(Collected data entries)
==*==

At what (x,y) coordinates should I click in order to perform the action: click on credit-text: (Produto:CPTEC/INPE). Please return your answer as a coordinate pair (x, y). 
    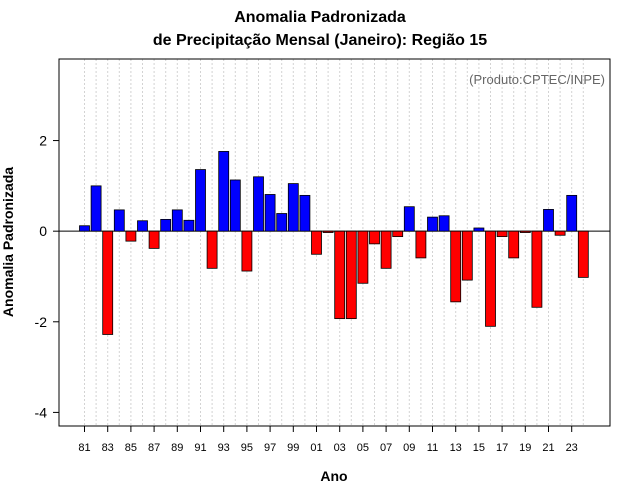
    Looking at the image, I should click on (537, 80).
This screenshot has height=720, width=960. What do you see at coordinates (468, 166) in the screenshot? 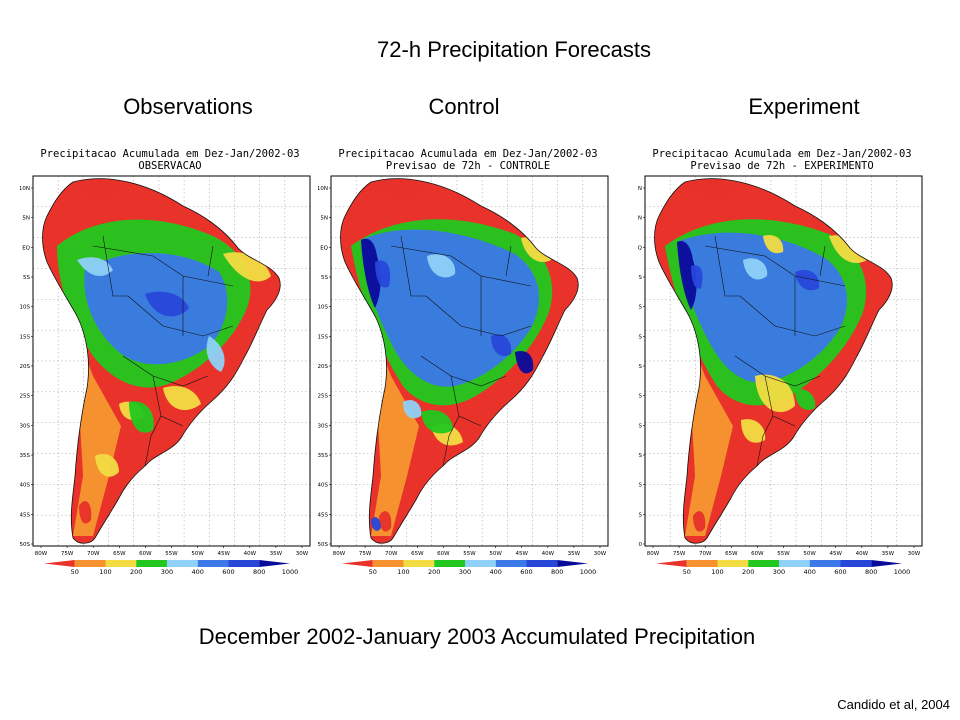
I see `map-title-line-2: Previsao de 72h - CONTROLE` at bounding box center [468, 166].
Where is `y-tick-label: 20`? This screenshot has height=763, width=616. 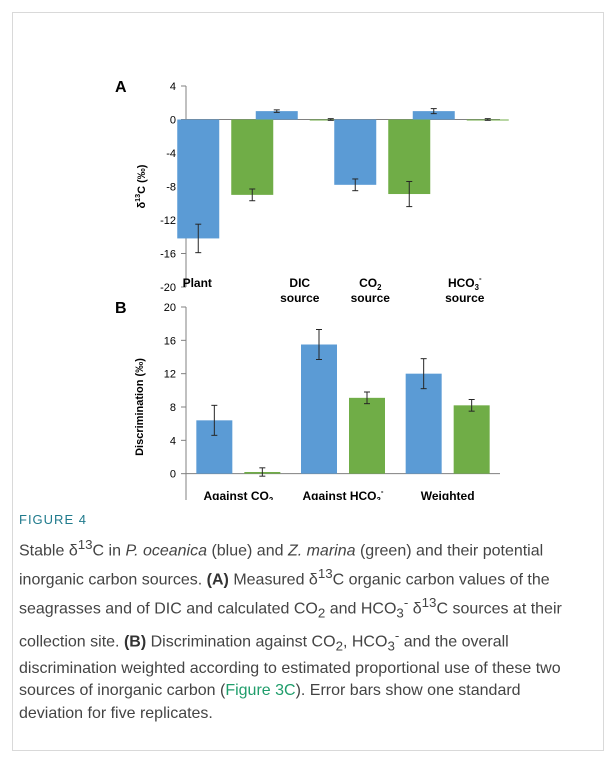 y-tick-label: 20 is located at coordinates (170, 308).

==*==

▸ **EXERCISE PROMPT**
Count the lines above that contain the string "click", treating uppercase and lowercase as different. Reply with the number alone.

▸ **RESPONSE TO THE TASK**
2